Mihailović Dragutin T, Nikolić-Đorić Emilija, Malinović-Milićević Slavica, Singh Vijay P, Mihailović Anja, Stošić Tatijana, Stošić Borko, Drešković Nusret
Faculty of Agriculture, University of Novi Sad, Dositej Obradovic Sq. 8, 21000 Novi Sad, Serbia.
ACIMSI-Center for Meteorology and Environmental Modeling, University of Novi Sad, Dositej Obradovic Sq. 7, 21000 Novi Sad, Serbia.
Entropy (Basel). 2019 Feb 23;21(2):215. doi: 10.3390/e21020215.
The purpose of this paper was to choose an appropriate information dissimilarity measure for hierarchical clustering of daily streamflow discharge data, from twelve gauging stations on the Brazos River in Texas (USA), for the period 1989-2016. For that purpose, we selected and compared the average-linkage clustering hierarchical algorithm based on the compression-based dissimilarity measure (NCD), permutation distribution dissimilarity measure (PDDM), and Kolmogorov distance (KD). The algorithm was also compared with K-means clustering based on Kolmogorov complexity (KC), the highest value of Kolmogorov complexity spectrum (KCM), and the largest Lyapunov exponent (LLE). Using a dissimilarity matrix based on NCD, PDDM, and KD for daily streamflow, the agglomerative average-linkage hierarchical algorithm was applied. The key findings of this study are that: (i) The KD clustering algorithm is the most suitable among others; (ii) ANOVA analysis shows that there exist highly significant differences between mean values of four clusters, confirming that the choice of the number of clusters was suitably done; and (iii) from the clustering we found that the predictability of streamflow data of the Brazos River given by the Lyapunov time (LT), corrected for randomness by Kolmogorov time (KT) in days, lies in the interval from two to five days.
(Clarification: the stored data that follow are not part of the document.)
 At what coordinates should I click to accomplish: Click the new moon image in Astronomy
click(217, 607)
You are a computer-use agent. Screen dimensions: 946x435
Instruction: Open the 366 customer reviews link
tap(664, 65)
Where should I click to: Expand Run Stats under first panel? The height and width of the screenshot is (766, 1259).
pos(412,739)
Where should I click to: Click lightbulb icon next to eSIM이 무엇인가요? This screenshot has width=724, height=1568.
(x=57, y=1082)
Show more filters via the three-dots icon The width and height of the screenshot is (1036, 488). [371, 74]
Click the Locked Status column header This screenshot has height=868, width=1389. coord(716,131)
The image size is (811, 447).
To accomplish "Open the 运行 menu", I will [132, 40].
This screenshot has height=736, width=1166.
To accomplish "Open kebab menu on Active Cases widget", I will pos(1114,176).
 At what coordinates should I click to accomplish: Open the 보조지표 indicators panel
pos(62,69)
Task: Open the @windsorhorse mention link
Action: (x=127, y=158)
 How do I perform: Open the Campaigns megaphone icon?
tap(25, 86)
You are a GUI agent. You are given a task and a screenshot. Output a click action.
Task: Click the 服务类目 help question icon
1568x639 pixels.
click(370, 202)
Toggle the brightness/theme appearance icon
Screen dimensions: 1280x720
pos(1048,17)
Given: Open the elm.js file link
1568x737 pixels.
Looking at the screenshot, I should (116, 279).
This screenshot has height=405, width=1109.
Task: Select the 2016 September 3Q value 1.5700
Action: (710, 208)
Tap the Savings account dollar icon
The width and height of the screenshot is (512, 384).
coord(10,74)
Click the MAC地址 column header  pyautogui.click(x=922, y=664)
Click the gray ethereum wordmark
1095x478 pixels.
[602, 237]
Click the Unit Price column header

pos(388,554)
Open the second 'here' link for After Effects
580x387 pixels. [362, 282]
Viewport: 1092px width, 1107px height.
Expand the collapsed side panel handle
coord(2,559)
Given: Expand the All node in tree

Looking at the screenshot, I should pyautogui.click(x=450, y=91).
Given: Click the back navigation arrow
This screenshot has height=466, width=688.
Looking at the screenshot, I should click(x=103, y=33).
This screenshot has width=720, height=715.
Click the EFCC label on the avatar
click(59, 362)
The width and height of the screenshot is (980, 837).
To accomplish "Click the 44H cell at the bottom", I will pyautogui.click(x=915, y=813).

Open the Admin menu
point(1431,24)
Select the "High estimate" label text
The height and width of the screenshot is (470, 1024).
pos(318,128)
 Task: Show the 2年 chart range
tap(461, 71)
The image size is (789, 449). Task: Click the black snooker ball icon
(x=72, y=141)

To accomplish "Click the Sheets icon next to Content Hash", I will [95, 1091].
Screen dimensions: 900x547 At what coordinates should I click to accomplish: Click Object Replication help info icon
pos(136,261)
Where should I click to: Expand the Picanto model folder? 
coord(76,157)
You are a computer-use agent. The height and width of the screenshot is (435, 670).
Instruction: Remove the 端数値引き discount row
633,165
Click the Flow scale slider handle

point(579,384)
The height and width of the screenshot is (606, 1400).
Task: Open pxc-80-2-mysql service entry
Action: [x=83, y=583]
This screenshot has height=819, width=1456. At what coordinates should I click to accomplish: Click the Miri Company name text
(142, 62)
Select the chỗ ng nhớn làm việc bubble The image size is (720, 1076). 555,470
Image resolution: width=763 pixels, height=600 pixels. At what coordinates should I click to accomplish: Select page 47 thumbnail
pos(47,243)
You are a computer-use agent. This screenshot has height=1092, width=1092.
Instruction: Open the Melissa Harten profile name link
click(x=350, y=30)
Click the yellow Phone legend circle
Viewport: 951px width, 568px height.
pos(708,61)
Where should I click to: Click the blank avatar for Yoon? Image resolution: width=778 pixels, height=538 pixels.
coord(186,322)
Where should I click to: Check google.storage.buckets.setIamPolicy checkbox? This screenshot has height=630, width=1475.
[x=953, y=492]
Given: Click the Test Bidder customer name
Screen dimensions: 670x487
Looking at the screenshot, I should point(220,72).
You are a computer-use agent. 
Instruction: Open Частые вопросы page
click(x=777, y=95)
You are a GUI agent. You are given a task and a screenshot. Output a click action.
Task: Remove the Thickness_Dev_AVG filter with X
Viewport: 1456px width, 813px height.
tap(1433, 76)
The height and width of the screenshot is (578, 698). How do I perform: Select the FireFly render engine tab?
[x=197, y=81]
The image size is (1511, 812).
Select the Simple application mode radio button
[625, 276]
本文的目的是为1989 - 2016年期间美国得克萨斯州布拉索斯河上12个测量站的日流量排放数据的层次聚类选择一种合适的信息差异度量。为此,我们选择并比较了基于基于压缩的差异度量(NCD)、排列分布差异度量(PDDM)和柯尔莫哥洛夫距离(KD)的平均连锁聚类层次算法。该算法还与基于柯尔莫哥洛夫复杂度(KC)、柯尔莫哥洛夫复杂度谱的最高值(KCM)和最大李雅普诺夫指数(LLE)的K均值聚类进行了比较。使用基于NCD、PDDM和KD的日流量差异矩阵,应用凝聚平均连锁层次算法。本研究的主要发现是:(i)KD聚类算法在其他算法中是最合适的;(ii)方差分析表明四个聚类的平均值之间存在高度显著差异,证实聚类数的选择是合适的;(iii)从聚类中我们发现,经柯尔莫哥洛夫时间(KT)以天为单位校正随机性后的李雅普诺夫时间(LT)给出的布拉索斯河流量数据的可预测性在2至5天的区间内。